Strategy’s continued accumulation at depressed prices is cited as a key supporting data point. The company now holds approximately 3.6% of Bitcoin’s total circulating supply, valued at around $53.5 billion, and has raised $7.3 billion in 2026 specifically to expand its Bitcoin treasury. Bernstein views Strategy as a high-beta vehicle with a structurally resilient balance sheet, noting that only an extreme scenario — BTC falling to $8,000 and remaining there for five years — would require any balance sheet restructuring.​

On-chain data adds further context.
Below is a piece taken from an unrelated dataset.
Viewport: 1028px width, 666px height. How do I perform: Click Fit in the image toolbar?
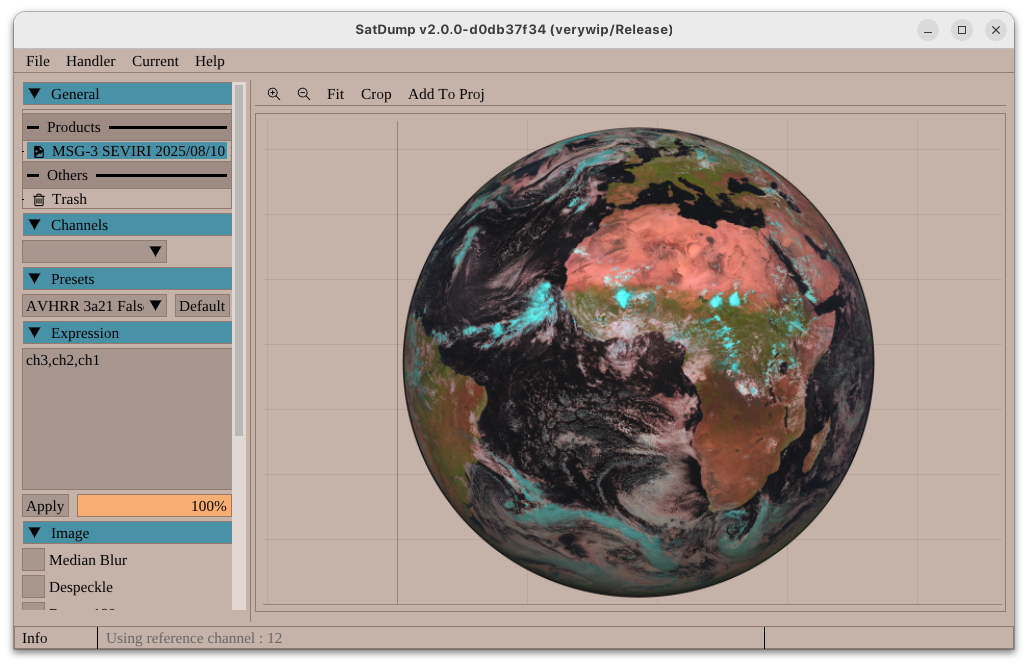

Analyst Ali Charts pointed to Bitcoin approaching the 0.8 MVRV ratio band, a level situated between $56,000 and $60,000 that has historically served as a launchpad for major rallies: +963% in 2017, +261% in 2018, +1,126% in 2020, and +660% following the FTX collapse in 2022. CryptoQuant analyst Crypto Dan echoed the sentiment, arguing that reduced participation and fading retail interest are “textbook bear market” indicators — but historically, accumulation phases rather than exit points. “A bear market is not a time to give up. It is the time to prepare for the next bull cycle,” he wrote on X.​

Where Analysts Diverge

Not everyone shares Bernstein’s confidence. VanEck CEO Jan VanEck told CNBC in early March that while a bottom may be forming, 2026 represents Bitcoin’s typical fourth-year bear cycle, consistent with historical halving patterns. Some traders argue that failure to reclaim and hold above $70,000 could open the door to a deeper leg lower, potentially retesting the $60,000 level that has emerged as the most closely watched structural support.​

Bernstein’s $150,000 target, first established when Bitcoin was trading at significantly higher levels, aligns with a broader cluster of institutional 2026 price forecasts that include $150,000 from BSTR President Katherine Dowling and $180,000 from Ripple CEO Brad Garlinghouse. Longer term, Bernstein maintains a target of $1 million by 2033.